What to work on:
a) According to the Sahara judgment text, within how many days must the contemnors deposit their passports in the Court?
b) Continue the Sahara judgment text from its last sentence.

Supplied passage:

»»

It is to be kept in mind that on 26-03-2014, SC had passed order of bail subject to the condition of deposit of Rs. 10,000 crores. 5000 crores in cash and 5000 crores in the form of bank guarantee in favour of SEBI. Till date 15 months have passed but Sahara has failed to comply with those conditions.

The key/main points emerging out of the Judgment are as under:

  • Till date there is no full compliance of the condition for grant of interim bail.
  • Either that the efforts made by Sahara for sale of properties were not adequate or it was their ill-luck or it is the market conditions to be blamed.
  • Sahara allowed to enter into agreement for the property at Gorakpur at Rs. 64 crores
  • Sahara for the time being not allowed to pay its statutory liabilities including wages and salaries .
  • There is no satisfactory proof that the moneys payable to th  investors had been refunded to them.
  • The court was virtually compelled to issue order for judicial custody going by the stubborn attitude of the contemnors.
  • It is the unprecedented situation which has led to passing of unprecedented, but justifiable, orders.
  • The Court is not powerless as it can always direct selling the properties of the Sahara Companies to ensure recovery.
  • Court accepts the bank guarantee format furnished.
  • Contemnors to deposit passports in the Court within 15 days. Not to leave the country without prior permission.

Some extracts from the judgment are as under:

The record shows that at various stages the contemnors gave the proposals for compliance with the directions which were explored from time to time, but eventually all these proposals were found to be unsatisfactory, yielding no tangible results. This was perceived as stubborn attitude of the contemnors with sole intent to drag on the matter endlessly without complying with the orders. This attitude of the contemnors forced this Court to issue non-bailable warrants against Mr. Subrata Roy Sahara for his production and directing personal presence of the other three Directors in the Court on the date fixed. On 04.03.2014, when the matter was listed, and during the hearing as it transpired that no acceptable proposal was forthcoming to comply with the directions, the Court was left with no option except to commit the three out of four contemnors to judicial custody. We would like to mention that by that time after including the interest which had accumulated, a sum of 33,000 crores had to be deposited.

We would like to point out that the embargo which was lifted in respect of certain properties, the value thereof as per the books of accounts is in several thousand crores and had the Sahara group succeeded in selling even few of these properties, bail conditions would have been met long ago. Thus, insofar as this Court is concerned it gave all necessary stimulus to  enable the applicants to sell the assets, that too at reasonable market price. If, the contemnors have still not been able to achieve the required target, it is either because of the reason that the efforts made by the contemnors as well as other officers of Sahara group in raising money from the sale/encumbrance of these properties were not adequate or it was their ill-luck or it is the market conditions which have to be blamed

The Sahara group companies want to meet their statutory and other liabilities from the surplus that would be available after complying with order dated 26.03.2014. As soon as there is a compliance with the said order, this Court shall consider at that stage the availability of the surplus funds along with other factors and then pass appropriate  orders on these applications. It is necessary to mention that even after order dated 26.03.2014 is complied with, there is a huge deficit in the form of balance amount that would still be required to be deposited.

««

Information shown:
»»

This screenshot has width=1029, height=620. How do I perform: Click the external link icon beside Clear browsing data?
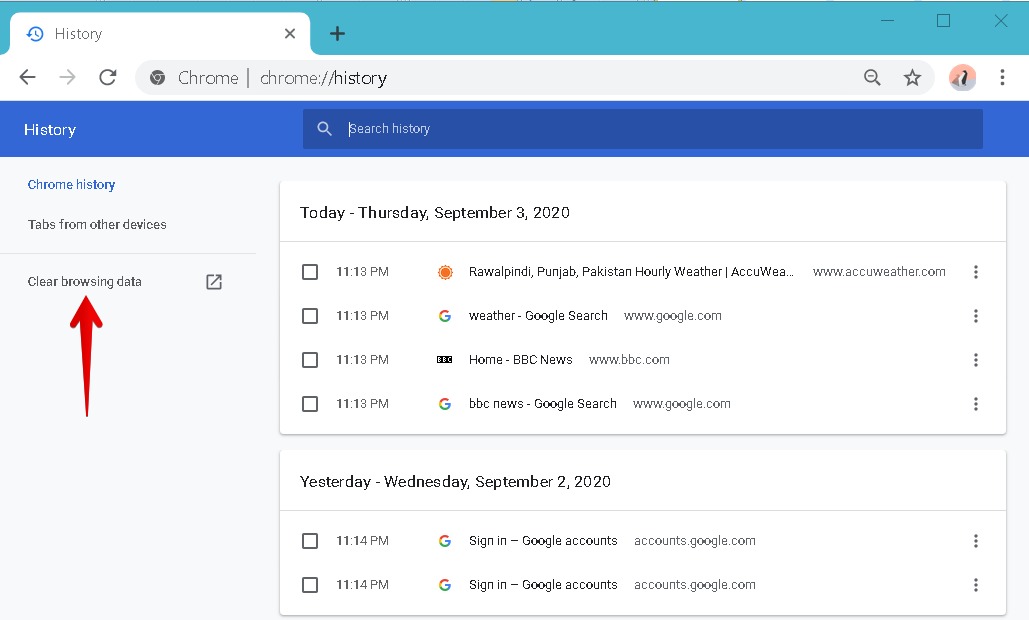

««
»»

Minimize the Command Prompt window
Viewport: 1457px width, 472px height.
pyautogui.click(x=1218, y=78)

««
»»

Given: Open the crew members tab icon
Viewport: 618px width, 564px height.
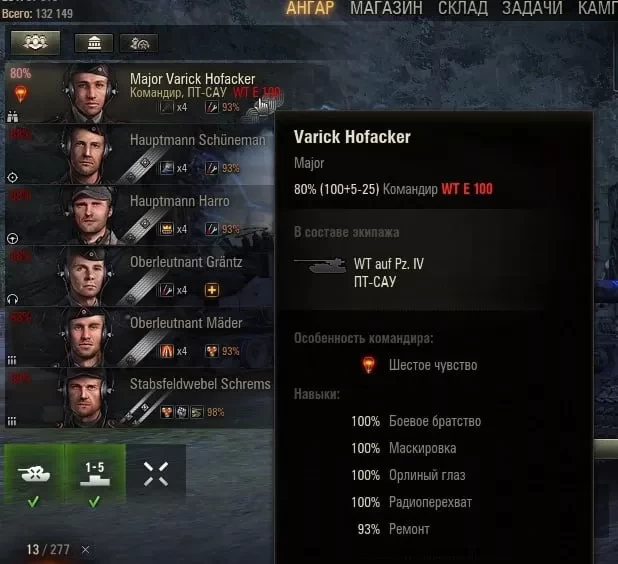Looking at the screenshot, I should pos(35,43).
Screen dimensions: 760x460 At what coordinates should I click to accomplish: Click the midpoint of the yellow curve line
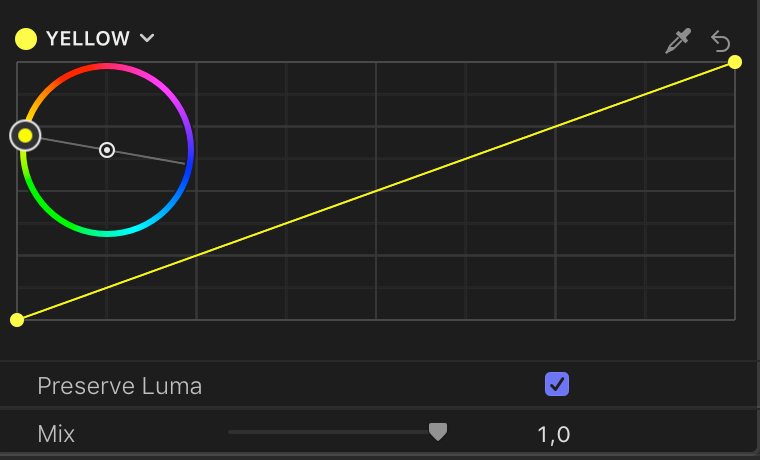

««

Answer set:
a) Within 15 days.

b)
The aforesaid discussion clinchingly shows, without any cavil of  doubt, that the contemnors/applicants have failed to give satisfactory proof of redemption of 17,400 crores by SIRECL and  5,442 crores for SHICL.

We are conscious of the fact that three persons are under confinement for the last fifteen months. The circumstances under which orders dated 04.03.2014 were passed taking these persons into custody and sending them to jail are well known. This court was virtually compelled to do so, going by the stubborn attitude of the contemnors in taking the orders dated 31.08.2012 and 05.12.2012 for granted, as if those orders were only on papers and were not meant to be complied with. So many opportunities were given, showing all that leniency which could be extended, to  enable the contemnors to comply with those directions. It is only when the Court felt that unless some drastic action is taken there will be no desired effect, that this extreme step was taken. However, this step was taken in good faith to uphold the rule of law and to ensure that dignity of this Court is maintained and there is faithful compliance with its directions. The contemnors, instead of taking steps to follow and fulfil the directions, started making hue and cry. Still, in the application filed immediately thereafter for release, this Court showed desired compassion and empathy by passing orders dated 26.03.2014, thereby paving a way for grant of interim bail.

May be the applicants now see the light at the end of the tunnel as it is projected that the Sahara companies has finally found the buyers for certain assets and/or financers who are ready to provide the requisite finance against some of the Sahara Companies properties and that would bridge the gap insofar as conditions of interim bail are concerned. However, as mentioned above, the matter does not rest with the deposit of 5,000 crores and 5,000 crores by way of bank guarantee. Total liability has swelled to more than 36,000 crores. The aforesaid deposit of 10,000 crores is only a condition of interim bail. It is the bounden duty of this Court to ensure that balance amount is also deposited by the applicants.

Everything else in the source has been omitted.